Texto proporcionado:
* * * * * * *

Revista Contemporánea
Madrid, 30 de agosto de 1877
año III, número 42
tomo X, volumen IV, páginas 500-505

Manuel de la Revilla

< Bocetos literarios >

Don Manuel Tamayo y Baus

I

Hablar de Tamayo es hablar de un muerto. Largos años hace que abandonó la escena el inspirado autor de Virginia, Locura de amor, La rica-hembra, La bola de nieve, y tantas otras producciones que fueron delicia y admiración del público en aquel período brillante que siguió al romanticismo, y que se extiende desde la época de la dominación de los moderados hasta la revolución de Septiembre. Por entonces señalóse en el teatro una tendencia en extremo razonable y salvadora. Muerto el clasicismo a manos de los románticos, y éstos a poder de sus propias exageraciones, alzóse sobre ambas escuelas otra innominada que, mediante un sabio y prudencial eclecticismo, supo concertar lo que en ambas había de bueno, dando de mano a lo que tenían de malo. Quedaron rotas las famosas unidades clásicas, y con ellas los añejos moldes de la tragedia de reyes y príncipes con confidente, puñal o veneno, cinco actos y romance endecasílabo, y de la comedia de gentes comunes con unidades de lugar y tiempo, y demás zarandajas aristotélicas y horacianas. [501] Descendieron a la fosa del olvido (hasta que los resucitó el señor Echegaray) los dramas de tumba y hachero; con fatalidad inexorable, pasiones terribles, castillo feudal, horca y cuchillo, y asesinatos y suicidios al por mayor, en variedad de versos y prosas. Pero quedaron la discreción, el gusto delicado y el razonable realismo del teatro clásico, mancomunados con la libertad, el alto vuelo y la rica inspiración del teatro romántico, y de esta fusión de los legítimos elementos de ambas escuelas, nacieron los inspirados dramas de Hartzenbusch, Florentino Sanz, García Gutiérrez (en su segunda época), Ayala, Palau, Núñez de Arce y tantos otros no menos ilustres, como asimismo las deliciosas comedias de Rubí, Sera, Ventura de la Vega, Luis Mariano de Larra (que por entonces no andaba en malos pasos), Eguilaz, Gaspar y otros muchos que habían resuelto el problema, hoy al parecer insoluble, de tener gracia con sentido común y sentido moral. En aquel período brillantísimo lucía entre los más avenidos y era señalado como gloria de la escena D. Manuel Tamayo y Baus.

* * * * * * *

Extracto de origen:
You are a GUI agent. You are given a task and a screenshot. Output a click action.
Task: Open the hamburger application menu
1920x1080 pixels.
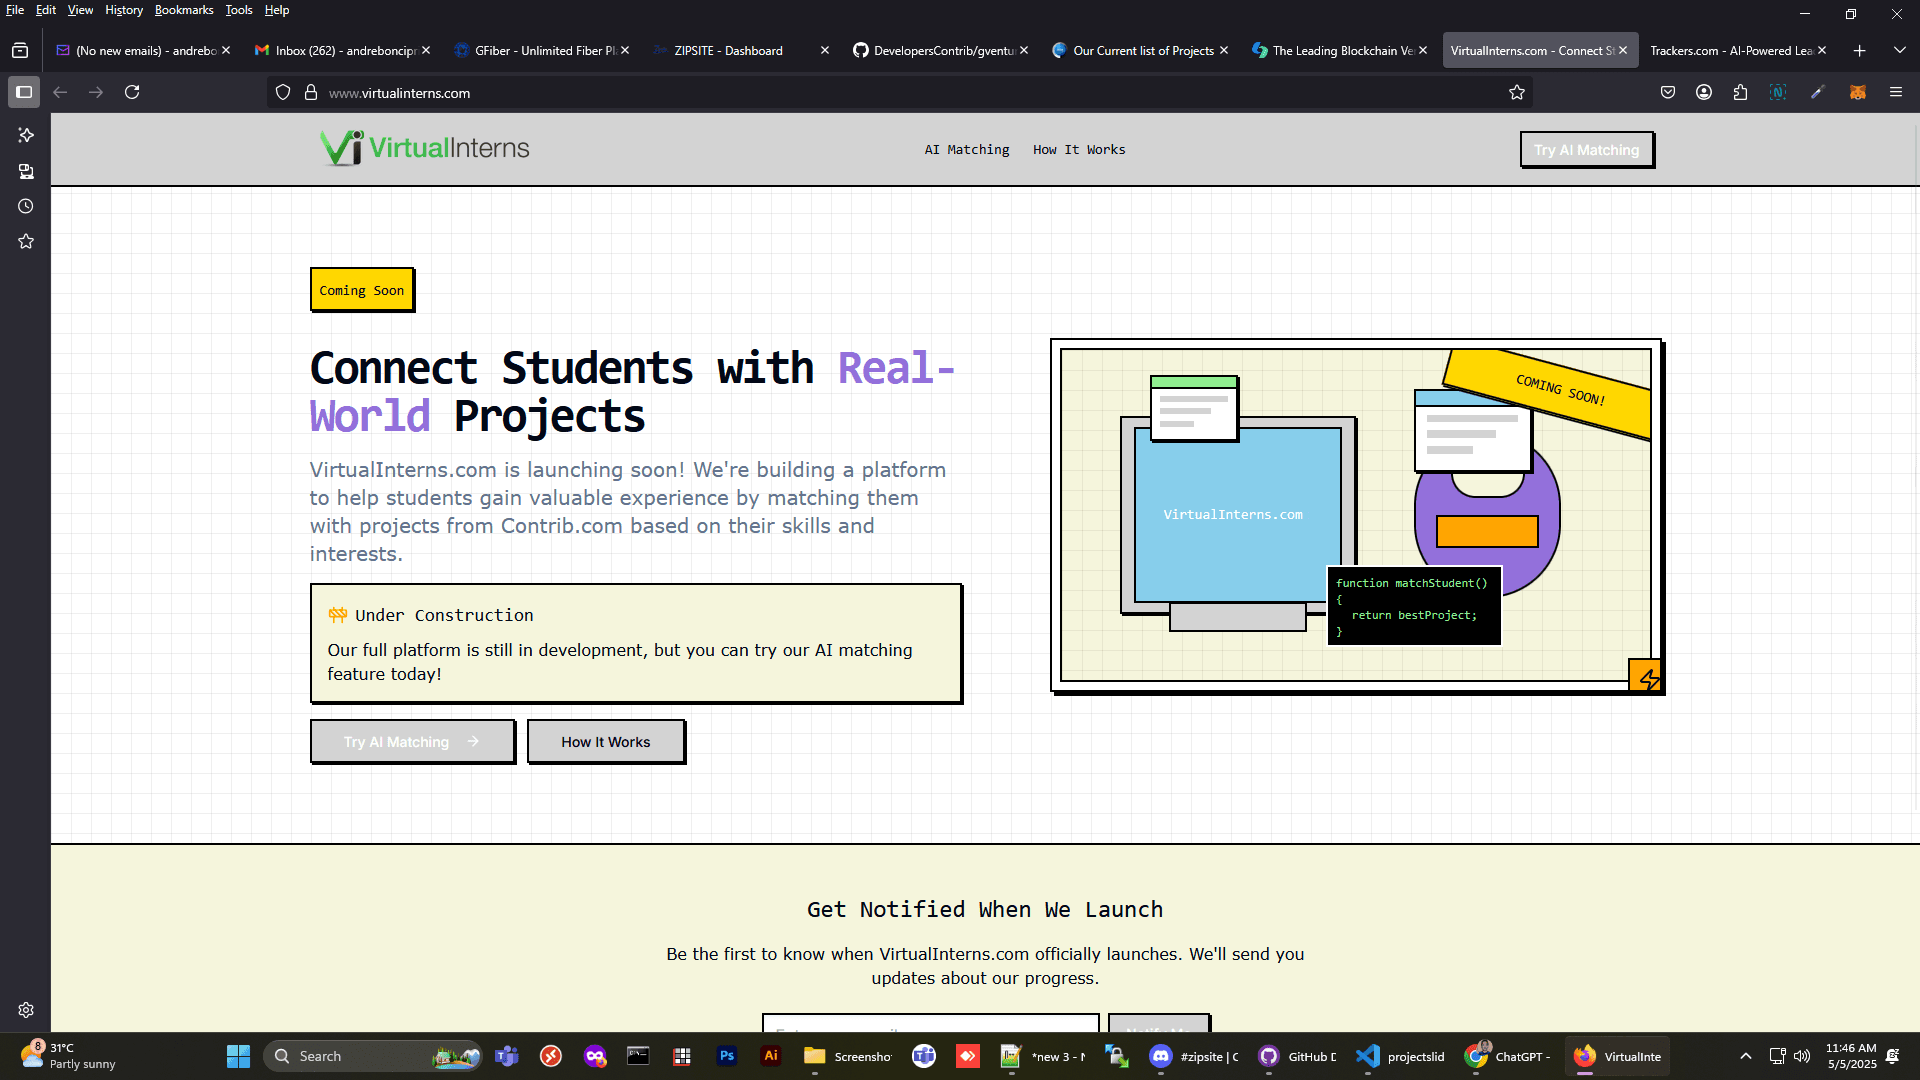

* * * * * * *

Consigna: Resume en dos oraciones el texto sobre Tamayo y Baus.

Respuesta redactada: Tamayo y Baus, autor de Virginia, Locura de amor, La rica-hembra y La bola de nieve, abandonó la escena hace largos años, tras brillar en el período que siguió al romanticismo y que se extendió desde la dominación de los moderados hasta la revolución de Septiembre. En esa época, una escuela ecléctica rompió las unidades clásicas y dejó atrás los excesos románticos para unir el gusto y el realismo del teatro clásico con la libertad y la inspiración del romántico, y entre sus autores Tamayo destacaba como gloria de la escena.